__Source material__:
____________

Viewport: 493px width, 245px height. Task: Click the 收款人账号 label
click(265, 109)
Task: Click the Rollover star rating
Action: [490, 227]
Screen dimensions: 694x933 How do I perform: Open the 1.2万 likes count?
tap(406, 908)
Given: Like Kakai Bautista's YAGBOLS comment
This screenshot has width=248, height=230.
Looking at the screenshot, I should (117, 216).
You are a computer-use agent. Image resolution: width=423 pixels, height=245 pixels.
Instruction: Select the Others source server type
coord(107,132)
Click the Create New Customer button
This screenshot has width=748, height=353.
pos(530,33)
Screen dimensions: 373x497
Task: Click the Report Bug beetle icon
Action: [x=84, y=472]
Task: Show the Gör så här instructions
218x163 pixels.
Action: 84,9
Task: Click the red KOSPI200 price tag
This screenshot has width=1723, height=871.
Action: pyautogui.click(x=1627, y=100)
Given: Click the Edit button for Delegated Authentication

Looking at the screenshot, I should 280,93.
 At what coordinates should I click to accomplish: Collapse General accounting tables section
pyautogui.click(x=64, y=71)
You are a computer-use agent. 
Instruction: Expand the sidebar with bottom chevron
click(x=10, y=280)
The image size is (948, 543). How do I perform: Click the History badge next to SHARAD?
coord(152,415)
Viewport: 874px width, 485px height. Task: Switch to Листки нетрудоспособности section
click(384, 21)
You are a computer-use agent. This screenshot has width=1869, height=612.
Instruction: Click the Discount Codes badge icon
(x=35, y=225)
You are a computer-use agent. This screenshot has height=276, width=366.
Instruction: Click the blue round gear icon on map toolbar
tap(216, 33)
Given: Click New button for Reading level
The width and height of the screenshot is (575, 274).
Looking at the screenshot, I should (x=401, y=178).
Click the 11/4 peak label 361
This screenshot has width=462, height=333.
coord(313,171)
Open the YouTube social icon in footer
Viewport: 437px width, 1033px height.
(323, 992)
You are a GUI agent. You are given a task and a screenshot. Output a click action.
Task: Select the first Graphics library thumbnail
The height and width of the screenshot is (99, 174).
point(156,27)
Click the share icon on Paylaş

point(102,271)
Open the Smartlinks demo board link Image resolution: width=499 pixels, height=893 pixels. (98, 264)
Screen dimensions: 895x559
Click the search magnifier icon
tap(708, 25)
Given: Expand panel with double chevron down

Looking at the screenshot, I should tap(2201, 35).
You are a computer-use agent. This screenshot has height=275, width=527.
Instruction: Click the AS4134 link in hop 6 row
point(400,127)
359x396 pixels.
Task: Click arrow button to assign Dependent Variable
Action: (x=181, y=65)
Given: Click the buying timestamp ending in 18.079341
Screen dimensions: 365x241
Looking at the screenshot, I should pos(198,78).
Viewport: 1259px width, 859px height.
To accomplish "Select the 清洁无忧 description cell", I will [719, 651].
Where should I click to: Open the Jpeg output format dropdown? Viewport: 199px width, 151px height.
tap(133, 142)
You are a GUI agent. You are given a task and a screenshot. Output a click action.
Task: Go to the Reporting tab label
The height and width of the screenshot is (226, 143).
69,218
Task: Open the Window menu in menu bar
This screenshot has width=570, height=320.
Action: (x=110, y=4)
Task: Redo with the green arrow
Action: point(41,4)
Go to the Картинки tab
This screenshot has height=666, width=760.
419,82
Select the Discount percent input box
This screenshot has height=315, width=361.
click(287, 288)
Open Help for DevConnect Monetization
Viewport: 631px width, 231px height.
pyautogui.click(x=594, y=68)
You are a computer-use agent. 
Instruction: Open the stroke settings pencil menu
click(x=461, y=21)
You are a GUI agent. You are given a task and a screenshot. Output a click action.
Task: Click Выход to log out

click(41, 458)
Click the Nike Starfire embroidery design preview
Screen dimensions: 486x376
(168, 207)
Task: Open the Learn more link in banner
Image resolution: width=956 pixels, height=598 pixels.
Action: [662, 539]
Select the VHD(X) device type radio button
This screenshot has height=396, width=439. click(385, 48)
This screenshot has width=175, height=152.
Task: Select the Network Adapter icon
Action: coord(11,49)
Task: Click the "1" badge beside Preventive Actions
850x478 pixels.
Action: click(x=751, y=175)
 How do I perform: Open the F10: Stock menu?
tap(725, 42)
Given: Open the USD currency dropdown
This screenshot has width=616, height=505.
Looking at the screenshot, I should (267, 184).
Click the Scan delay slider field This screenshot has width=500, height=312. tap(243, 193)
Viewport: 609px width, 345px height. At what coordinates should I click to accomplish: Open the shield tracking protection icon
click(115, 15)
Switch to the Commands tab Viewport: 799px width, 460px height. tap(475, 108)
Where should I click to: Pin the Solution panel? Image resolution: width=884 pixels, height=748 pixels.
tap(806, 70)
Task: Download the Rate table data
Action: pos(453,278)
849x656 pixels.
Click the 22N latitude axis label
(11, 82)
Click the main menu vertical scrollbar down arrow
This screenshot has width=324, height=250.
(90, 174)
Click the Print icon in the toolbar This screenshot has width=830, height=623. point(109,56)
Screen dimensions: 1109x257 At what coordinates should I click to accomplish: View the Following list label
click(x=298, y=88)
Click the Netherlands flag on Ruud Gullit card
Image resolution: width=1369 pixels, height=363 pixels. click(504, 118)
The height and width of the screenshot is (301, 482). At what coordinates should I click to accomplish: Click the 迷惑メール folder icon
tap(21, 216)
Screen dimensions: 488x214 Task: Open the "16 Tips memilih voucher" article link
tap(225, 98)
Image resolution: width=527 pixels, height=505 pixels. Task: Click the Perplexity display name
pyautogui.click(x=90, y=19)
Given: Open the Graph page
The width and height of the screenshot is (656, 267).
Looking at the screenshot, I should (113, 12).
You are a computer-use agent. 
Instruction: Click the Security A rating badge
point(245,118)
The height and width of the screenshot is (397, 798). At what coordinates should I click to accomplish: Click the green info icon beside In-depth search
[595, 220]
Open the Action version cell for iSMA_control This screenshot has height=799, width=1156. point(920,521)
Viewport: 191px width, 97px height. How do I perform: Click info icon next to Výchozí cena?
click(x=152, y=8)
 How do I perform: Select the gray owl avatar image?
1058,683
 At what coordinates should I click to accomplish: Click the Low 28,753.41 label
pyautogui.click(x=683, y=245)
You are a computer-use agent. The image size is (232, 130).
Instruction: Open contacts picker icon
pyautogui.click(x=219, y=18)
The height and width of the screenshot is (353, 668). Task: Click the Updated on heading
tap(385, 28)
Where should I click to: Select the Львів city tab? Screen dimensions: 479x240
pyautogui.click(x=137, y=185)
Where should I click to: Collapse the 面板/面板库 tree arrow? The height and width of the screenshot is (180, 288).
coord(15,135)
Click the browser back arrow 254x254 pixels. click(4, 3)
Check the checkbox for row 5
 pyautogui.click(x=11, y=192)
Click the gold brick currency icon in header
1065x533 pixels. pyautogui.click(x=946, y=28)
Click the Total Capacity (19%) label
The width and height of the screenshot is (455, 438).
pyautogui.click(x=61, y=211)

____________

__Task brief__: Reproduce all the records. Keep them exact, please.

__Finished exercise__:
Viewport: 493px width, 245px height. Task: Click the 收款人账号 label
click(265, 109)
Task: Click the Rollover star rating
Action: [490, 227]
Screen dimensions: 694x933 How do I perform: Open the 1.2万 likes count?
tap(406, 908)
Given: Like Kakai Bautista's YAGBOLS comment
This screenshot has width=248, height=230.
Looking at the screenshot, I should (117, 216).
You are a computer-use agent. Image resolution: width=423 pixels, height=245 pixels.
Instruction: Select the Others source server type
coord(107,132)
Click the Create New Customer button
This screenshot has width=748, height=353.
pos(530,33)
Screen dimensions: 373x497
Task: Click the Report Bug beetle icon
Action: [x=84, y=472]
Task: Show the Gör så här instructions
218x163 pixels.
Action: 84,9
Task: Click the red KOSPI200 price tag
This screenshot has width=1723, height=871.
Action: pyautogui.click(x=1627, y=100)
Given: Click the Edit button for Delegated Authentication

Looking at the screenshot, I should 280,93.
 At what coordinates should I click to accomplish: Collapse General accounting tables section
pyautogui.click(x=64, y=71)
You are a computer-use agent. 
Instruction: Expand the sidebar with bottom chevron
click(x=10, y=280)
The image size is (948, 543). How do I perform: Click the History badge next to SHARAD?
coord(152,415)
Viewport: 874px width, 485px height. Task: Switch to Листки нетрудоспособности section
click(384, 21)
You are a computer-use agent. This screenshot has width=1869, height=612.
Instruction: Click the Discount Codes badge icon
(x=35, y=225)
You are a computer-use agent. This screenshot has height=276, width=366.
Instruction: Click the blue round gear icon on map toolbar
tap(216, 33)
Given: Click New button for Reading level
The width and height of the screenshot is (575, 274).
Looking at the screenshot, I should (x=401, y=178).
Click the 11/4 peak label 361
This screenshot has width=462, height=333.
coord(313,171)
Open the YouTube social icon in footer
Viewport: 437px width, 1033px height.
(323, 992)
You are a GUI agent. You are given a task and a screenshot. Output a click action.
Task: Select the first Graphics library thumbnail
The height and width of the screenshot is (99, 174).
point(156,27)
Click the share icon on Paylaş

point(102,271)
Open the Smartlinks demo board link Image resolution: width=499 pixels, height=893 pixels. (98, 264)
Screen dimensions: 895x559
Click the search magnifier icon
tap(708, 25)
Given: Expand panel with double chevron down

Looking at the screenshot, I should tap(2201, 35).
You are a computer-use agent. This screenshot has height=275, width=527.
Instruction: Click the AS4134 link in hop 6 row
point(400,127)
359x396 pixels.
Task: Click arrow button to assign Dependent Variable
Action: (x=181, y=65)
Given: Click the buying timestamp ending in 18.079341
Screen dimensions: 365x241
Looking at the screenshot, I should pos(198,78).
Viewport: 1259px width, 859px height.
To accomplish "Select the 清洁无忧 description cell", I will [719, 651].
Where should I click to: Open the Jpeg output format dropdown? Viewport: 199px width, 151px height.
tap(133, 142)
You are a GUI agent. You are given a task and a screenshot. Output a click action.
Task: Go to the Reporting tab label
The height and width of the screenshot is (226, 143).
69,218
Task: Open the Window menu in menu bar
This screenshot has width=570, height=320.
Action: (x=110, y=4)
Task: Redo with the green arrow
Action: point(41,4)
Go to the Картинки tab
This screenshot has height=666, width=760.
419,82
Select the Discount percent input box
This screenshot has height=315, width=361.
click(287, 288)
Open Help for DevConnect Monetization
Viewport: 631px width, 231px height.
pyautogui.click(x=594, y=68)
You are a computer-use agent. 
Instruction: Open the stroke settings pencil menu
click(x=461, y=21)
You are a GUI agent. You are given a task and a screenshot. Output a click action.
Task: Click Выход to log out

click(41, 458)
Click the Nike Starfire embroidery design preview
Screen dimensions: 486x376
(168, 207)
Task: Open the Learn more link in banner
Image resolution: width=956 pixels, height=598 pixels.
Action: [662, 539]
Select the VHD(X) device type radio button
This screenshot has height=396, width=439. click(385, 48)
This screenshot has width=175, height=152.
Task: Select the Network Adapter icon
Action: coord(11,49)
Task: Click the "1" badge beside Preventive Actions
850x478 pixels.
Action: click(x=751, y=175)
 How do I perform: Open the F10: Stock menu?
tap(725, 42)
Given: Open the USD currency dropdown
This screenshot has width=616, height=505.
Looking at the screenshot, I should (267, 184).
Click the Scan delay slider field This screenshot has width=500, height=312. tap(243, 193)
Viewport: 609px width, 345px height. At what coordinates should I click to accomplish: Open the shield tracking protection icon
click(115, 15)
Switch to the Commands tab Viewport: 799px width, 460px height. tap(475, 108)
Where should I click to: Pin the Solution panel? Image resolution: width=884 pixels, height=748 pixels.
tap(806, 70)
Task: Download the Rate table data
Action: pos(453,278)
849x656 pixels.
Click the 22N latitude axis label
(11, 82)
Click the main menu vertical scrollbar down arrow
This screenshot has width=324, height=250.
(90, 174)
Click the Print icon in the toolbar This screenshot has width=830, height=623. point(109,56)
Screen dimensions: 1109x257 At what coordinates should I click to accomplish: View the Following list label
click(x=298, y=88)
Click the Netherlands flag on Ruud Gullit card
Image resolution: width=1369 pixels, height=363 pixels. click(504, 118)
The height and width of the screenshot is (301, 482). At what coordinates should I click to accomplish: Click the 迷惑メール folder icon
tap(21, 216)
Screen dimensions: 488x214 Task: Open the "16 Tips memilih voucher" article link
tap(225, 98)
Image resolution: width=527 pixels, height=505 pixels. Task: Click the Perplexity display name
pyautogui.click(x=90, y=19)
Given: Open the Graph page
The width and height of the screenshot is (656, 267).
Looking at the screenshot, I should (113, 12).
You are a computer-use agent. 
Instruction: Click the Security A rating badge
point(245,118)
The height and width of the screenshot is (397, 798). At what coordinates should I click to accomplish: Click the green info icon beside In-depth search
[595, 220]
Open the Action version cell for iSMA_control This screenshot has height=799, width=1156. point(920,521)
Viewport: 191px width, 97px height. How do I perform: Click info icon next to Výchozí cena?
click(x=152, y=8)
 How do I perform: Select the gray owl avatar image?
1058,683
 At what coordinates should I click to accomplish: Click the Low 28,753.41 label
pyautogui.click(x=683, y=245)
You are a computer-use agent. The image size is (232, 130).
Instruction: Open contacts picker icon
pyautogui.click(x=219, y=18)
The height and width of the screenshot is (353, 668). Task: Click the Updated on heading
tap(385, 28)
Where should I click to: Select the Львів city tab? Screen dimensions: 479x240
pyautogui.click(x=137, y=185)
Where should I click to: Collapse the 面板/面板库 tree arrow? The height and width of the screenshot is (180, 288).
coord(15,135)
Click the browser back arrow 254x254 pixels. click(4, 3)
Check the checkbox for row 5
 pyautogui.click(x=11, y=192)
Click the gold brick currency icon in header
1065x533 pixels. pyautogui.click(x=946, y=28)
Click the Total Capacity (19%) label
The width and height of the screenshot is (455, 438).
pyautogui.click(x=61, y=211)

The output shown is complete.